### Extracted entries
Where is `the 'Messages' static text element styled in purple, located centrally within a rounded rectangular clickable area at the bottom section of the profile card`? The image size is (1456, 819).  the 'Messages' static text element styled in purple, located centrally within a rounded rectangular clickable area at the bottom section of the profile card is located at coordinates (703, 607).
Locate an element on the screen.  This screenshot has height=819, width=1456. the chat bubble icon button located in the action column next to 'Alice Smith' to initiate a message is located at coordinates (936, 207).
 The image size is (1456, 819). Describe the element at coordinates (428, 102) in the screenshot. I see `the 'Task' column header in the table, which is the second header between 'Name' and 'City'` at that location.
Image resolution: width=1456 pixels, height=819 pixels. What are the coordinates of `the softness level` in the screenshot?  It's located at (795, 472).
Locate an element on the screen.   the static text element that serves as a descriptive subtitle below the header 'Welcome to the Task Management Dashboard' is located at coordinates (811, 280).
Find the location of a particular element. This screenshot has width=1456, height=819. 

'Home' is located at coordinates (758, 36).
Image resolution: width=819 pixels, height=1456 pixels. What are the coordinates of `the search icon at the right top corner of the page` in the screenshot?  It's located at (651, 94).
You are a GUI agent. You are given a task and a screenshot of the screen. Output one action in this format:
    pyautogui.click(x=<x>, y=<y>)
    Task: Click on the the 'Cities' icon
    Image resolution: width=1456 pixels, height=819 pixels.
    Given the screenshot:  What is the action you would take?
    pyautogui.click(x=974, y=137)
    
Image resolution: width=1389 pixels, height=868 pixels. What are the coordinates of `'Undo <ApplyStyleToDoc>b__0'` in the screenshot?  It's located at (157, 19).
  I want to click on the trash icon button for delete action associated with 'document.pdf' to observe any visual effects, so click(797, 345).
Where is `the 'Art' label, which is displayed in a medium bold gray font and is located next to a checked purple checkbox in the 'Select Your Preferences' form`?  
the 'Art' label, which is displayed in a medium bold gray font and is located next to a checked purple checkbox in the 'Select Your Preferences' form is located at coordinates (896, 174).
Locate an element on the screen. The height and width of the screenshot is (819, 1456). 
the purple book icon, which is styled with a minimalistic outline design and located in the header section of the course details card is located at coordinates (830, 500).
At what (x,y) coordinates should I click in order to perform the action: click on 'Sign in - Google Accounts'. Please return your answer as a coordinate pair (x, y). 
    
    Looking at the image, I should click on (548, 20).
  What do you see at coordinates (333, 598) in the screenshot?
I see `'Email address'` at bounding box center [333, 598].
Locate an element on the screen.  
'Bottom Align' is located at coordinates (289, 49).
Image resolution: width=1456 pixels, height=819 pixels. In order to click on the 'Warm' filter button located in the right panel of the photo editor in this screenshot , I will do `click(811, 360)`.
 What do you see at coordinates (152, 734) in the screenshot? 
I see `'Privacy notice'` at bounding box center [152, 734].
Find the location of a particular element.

### Task to complete
Could you set down, word for word, the records from the line containing "coordinates (936, 207)." through the line containing "coordinates (811, 280).", both of those lines included?

### Reply
Locate an element on the screen.  This screenshot has height=819, width=1456. the chat bubble icon button located in the action column next to 'Alice Smith' to initiate a message is located at coordinates (936, 207).
 The image size is (1456, 819). Describe the element at coordinates (428, 102) in the screenshot. I see `the 'Task' column header in the table, which is the second header between 'Name' and 'City'` at that location.
Image resolution: width=1456 pixels, height=819 pixels. What are the coordinates of `the softness level` in the screenshot?  It's located at (795, 472).
Locate an element on the screen.   the static text element that serves as a descriptive subtitle below the header 'Welcome to the Task Management Dashboard' is located at coordinates (811, 280).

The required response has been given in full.